Toute vérité n’est pas bonne à dire. Cette autre maxime semble à nouveau s’imposer. Le procès Mila en cours en France voit s’affronter deux libertés d’expression: la noble, celle de Mila de critiquer la religion et l’odieuse, celle des accusés qui considèrent que l’appel au meurtre contre la blogueuse relève de leur liberté d’expression. Sidérant. Mais tellement évocateur d’une société où des jeunes se font désormais censeurs comme l’explique encore ce matin l’avocat Richard Malka au micro de France Culture.
Ajout du 24 juin:
* Des réfractaires à la subvention publique dont des petits éditeurs de journaux gratuits en ligne lancent un référendum contre la manne fédérale. (Lire Le Temps du 17 juin et le magazine Persönlich) et là Bruno Hug, son ancien propriétaire membre de la bande des trois référendaires)
** Le national corrigera-t-il le vote des Etats qui a supprimé l’adverbe « particulièrement » devant le mot grave dans le cas des mesures provisionnels qu’un tiers qui s’estime mis en cause peut demander à un juge? C’est ce qu’espère la gauche. L’affaire a même suscité un éditorial de l’éditeur de La Tribune de Genève et patron de TX Group Pietro Supino.
15:42 | Lien permanent | Commentaires (2)
Commentaires
Vous, les journalistes, vous vous êtes moqués, ou vous avez tout simplement ignorés les taxis lorsqu'ils ont subi l'invasion de Uber.
Nous vous avions avertis.

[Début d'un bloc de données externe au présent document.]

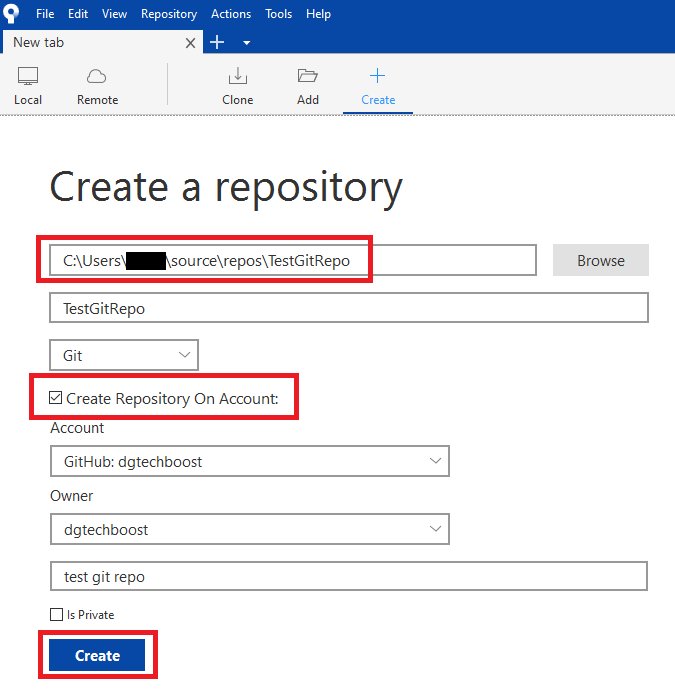This screenshot has width=675, height=699.
Task: Open a new tab with plus icon
Action: pyautogui.click(x=218, y=43)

Nous étions les premiers.
Ne venez pas pleurer.
Il ne vous reste plus qu'à plier, obéir et diffuser la doxa ou disparaître.
Honte à vous !
Écrit par : Pierre Jenni | 24/06/2021
Les journaux indépendants disparaissent un a un. Quant aux survivants, sauf exception, ne survivent-ils pas seulement par le nom puisque devenant des parcelles de conglomérats dont l`unique but est de vendre de la pub, ce qui limite a sa maniere la liberté d`expression ? Cette dégradation du journalisme aboutit au minimalisme et la pruderie dans le traitement des sujets et les lecteurs en viennent a oublier ce qu`était le journalisme de qualité auparavant.